Friday, February 08, 2008

Music as you move

The music industry and the mobile phone industry are quite close, with the big labels believing that mobile is the future, and that it's a future which will be tightly locked down and closed off. Like a lot of people, they seem not to realise that the more mobile devices there are, the greater the demand for interoperability, and that, eventually, what they see as the "mobile sector" will simply be the internet on small screens and not some glorious walled garden where an album is worth fifteen quid.

A good example of why the closed-up mobile world is a dead end can be found in this week's Guardian Technology supplement where the Technophile column attempts to buy a tune from Vodaphone on a mobile handset:

I tried to do a search through the music library. Tab down through the fields ... is that the search field? OK, Kanye West. That's K-A-N- oh, boring, my phone doesn't know it, I have to spell the word. Ah, Kanye West. Do I want to buy the ringtone for £2? No, buy wallpaper for something else? No, buy another ringtone for ...? Could I just buy the song now? Finally. Download. "Interrupted." Damn. Retry. Go through the payment process again. (Again?) Download. "Interrupted." Damn. Retry. Payment. Download. Success! Play. "You now need to validate your purchase. You will get a text message and then the track will play."

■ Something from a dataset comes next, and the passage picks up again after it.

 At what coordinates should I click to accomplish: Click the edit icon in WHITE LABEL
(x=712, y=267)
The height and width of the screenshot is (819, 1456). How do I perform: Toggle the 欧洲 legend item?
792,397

There might be a couple of years where this sort of thing is the norm - but, in the midterm, people who want music on the move will get out their touch-sensitive device and do exactly the same as they'd do on their desktop. Seeing 'mobile' as something separate from the proper internet is like hoping their might be a 'laptop music market' that could be protected from everything else.

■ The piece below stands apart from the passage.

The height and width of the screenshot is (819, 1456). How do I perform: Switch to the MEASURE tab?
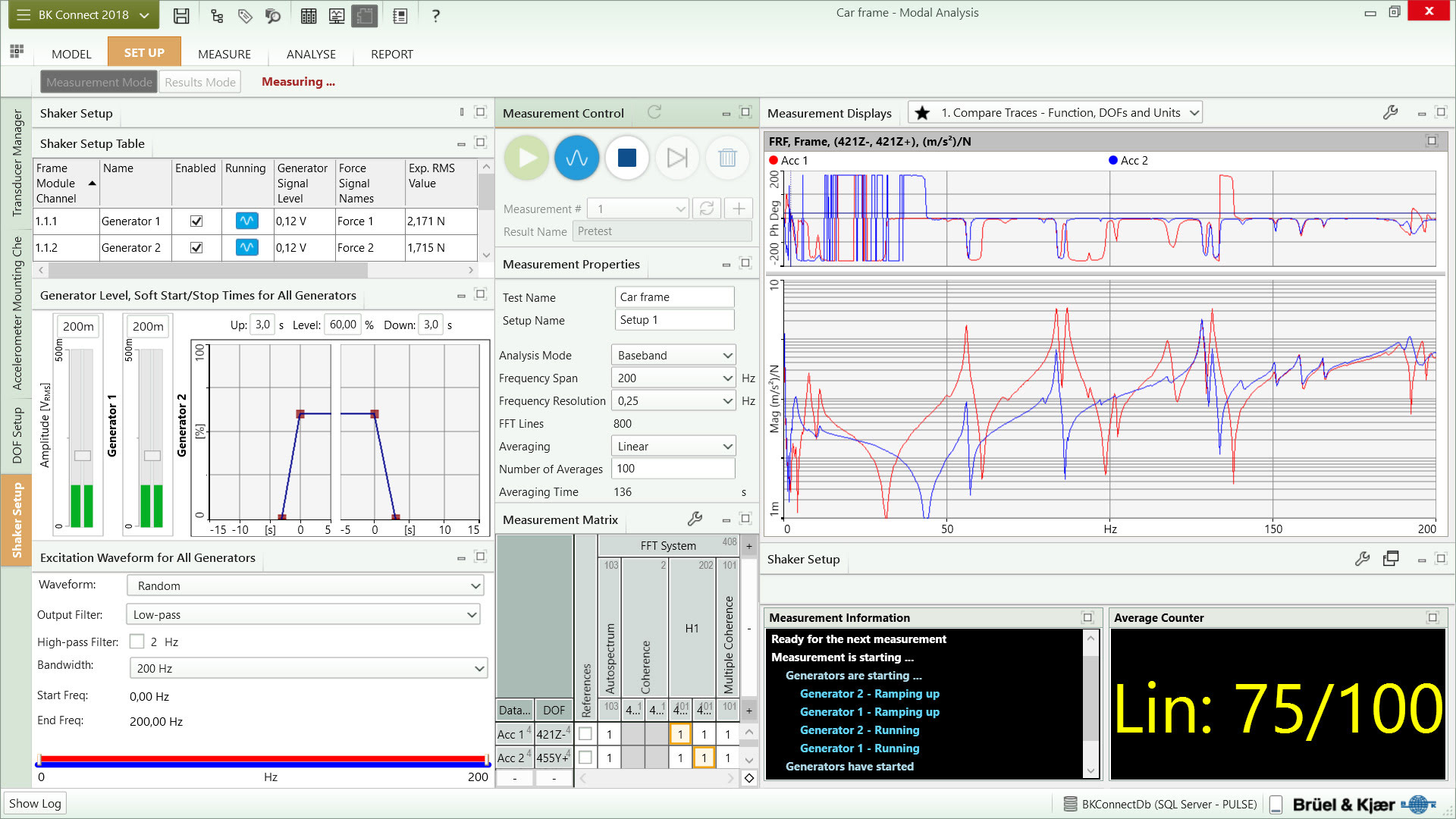coord(224,54)
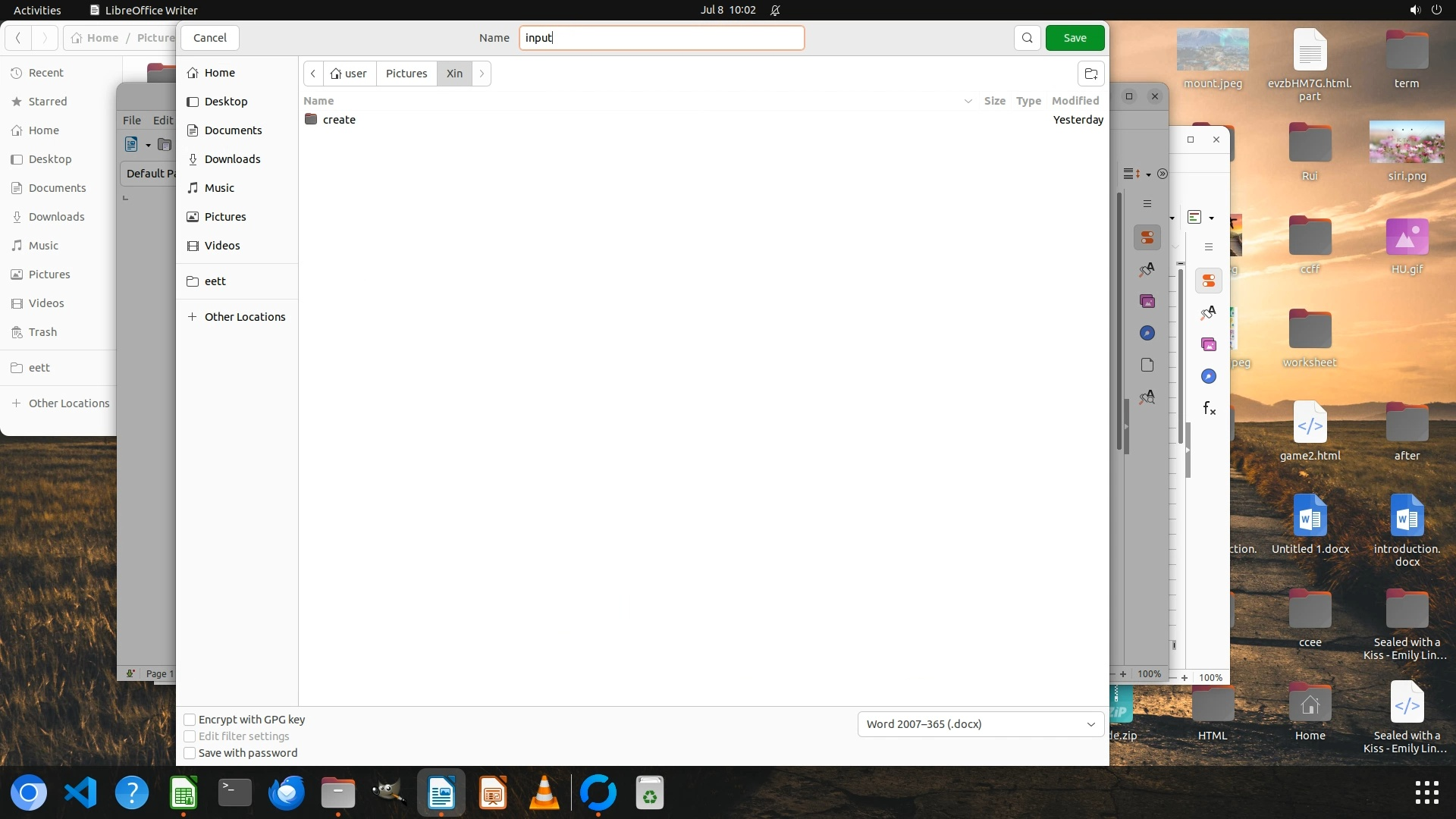
Task: Open the File menu in Writer
Action: 132,120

Still, there is a small window of opportunity for supernormal profits, and it's being taken: Nokia have attempted to convince the world of their bona fides by creating a high-minded "Advisory Council", with Dave Stewart on board:
Legendary musician, producer and songwriter Dave Stewart is joining forces with Tero Ojanpera, executive vice president and head of the new Nokia Entertainment & Communities business group, to create The Nokia Artists' Advisory Council, tasked with helping to create an artist friendly environment inside the company, ensuring the artists' point of view is represented in creating new content business paradigms.

Doesn't it make you feel all warm inside to know that the new content business paradigms are going to include "the artists' points of view" in some way? Albeit filtered through Dave Stewart, who used to use the Brits as a platform to talk about pissing himself, if memory serves.

We've actually got a lot of time for Stewart, but it's hard to believe that this is anything other than the sort of advisory group many businesses create to offer a semblance of doing something for the greater good while bit really doing anything much. After all, if they're really wanting to hear "the artist's" viewpoint, why is a Nokia executive vice president part of the team?


1 comment:

Spence said...

Is this the same kind of advisory group the Labour party had Mick Hucknall signed up for? And what happened to that exactly? Too much talk, too little action.